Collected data

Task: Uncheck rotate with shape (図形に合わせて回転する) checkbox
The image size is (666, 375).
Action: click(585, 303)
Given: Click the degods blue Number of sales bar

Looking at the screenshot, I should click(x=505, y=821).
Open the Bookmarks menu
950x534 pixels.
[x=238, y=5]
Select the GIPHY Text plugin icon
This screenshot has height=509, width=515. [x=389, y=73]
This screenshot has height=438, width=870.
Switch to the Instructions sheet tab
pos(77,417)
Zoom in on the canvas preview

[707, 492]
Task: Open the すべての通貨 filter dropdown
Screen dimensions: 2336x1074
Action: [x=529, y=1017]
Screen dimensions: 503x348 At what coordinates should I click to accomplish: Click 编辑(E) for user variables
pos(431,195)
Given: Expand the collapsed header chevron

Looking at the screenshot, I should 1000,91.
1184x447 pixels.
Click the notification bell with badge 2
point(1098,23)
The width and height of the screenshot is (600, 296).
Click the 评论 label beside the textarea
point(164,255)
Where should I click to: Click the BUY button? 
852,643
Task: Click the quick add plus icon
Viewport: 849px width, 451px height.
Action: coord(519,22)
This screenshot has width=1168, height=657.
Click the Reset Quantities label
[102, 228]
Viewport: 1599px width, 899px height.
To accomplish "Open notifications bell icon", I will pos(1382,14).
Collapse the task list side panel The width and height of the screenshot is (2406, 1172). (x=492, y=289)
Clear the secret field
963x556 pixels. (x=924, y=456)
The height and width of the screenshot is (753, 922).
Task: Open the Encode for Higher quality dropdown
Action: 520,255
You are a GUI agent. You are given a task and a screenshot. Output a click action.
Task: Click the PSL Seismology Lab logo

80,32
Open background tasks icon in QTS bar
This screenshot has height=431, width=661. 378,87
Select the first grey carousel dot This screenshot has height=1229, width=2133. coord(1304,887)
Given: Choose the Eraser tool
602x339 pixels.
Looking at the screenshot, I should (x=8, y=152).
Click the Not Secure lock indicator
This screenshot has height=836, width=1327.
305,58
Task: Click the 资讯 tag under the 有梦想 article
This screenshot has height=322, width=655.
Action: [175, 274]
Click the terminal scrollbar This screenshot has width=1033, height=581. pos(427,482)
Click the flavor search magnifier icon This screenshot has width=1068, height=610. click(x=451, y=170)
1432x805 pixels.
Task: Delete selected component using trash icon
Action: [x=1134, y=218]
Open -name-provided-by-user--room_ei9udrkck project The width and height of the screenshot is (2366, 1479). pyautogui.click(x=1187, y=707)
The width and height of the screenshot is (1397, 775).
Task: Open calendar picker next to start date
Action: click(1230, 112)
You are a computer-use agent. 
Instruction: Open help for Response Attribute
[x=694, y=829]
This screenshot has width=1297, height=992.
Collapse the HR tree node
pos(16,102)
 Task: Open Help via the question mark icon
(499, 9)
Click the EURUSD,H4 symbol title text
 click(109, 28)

→ **Assigned task**
Each line of the data above containing the string "agent" is to be copied.

→ **Answer**
You are a GUI agent. You are given a task and a screenshot. Output a click action.
You are a computer-use agent. 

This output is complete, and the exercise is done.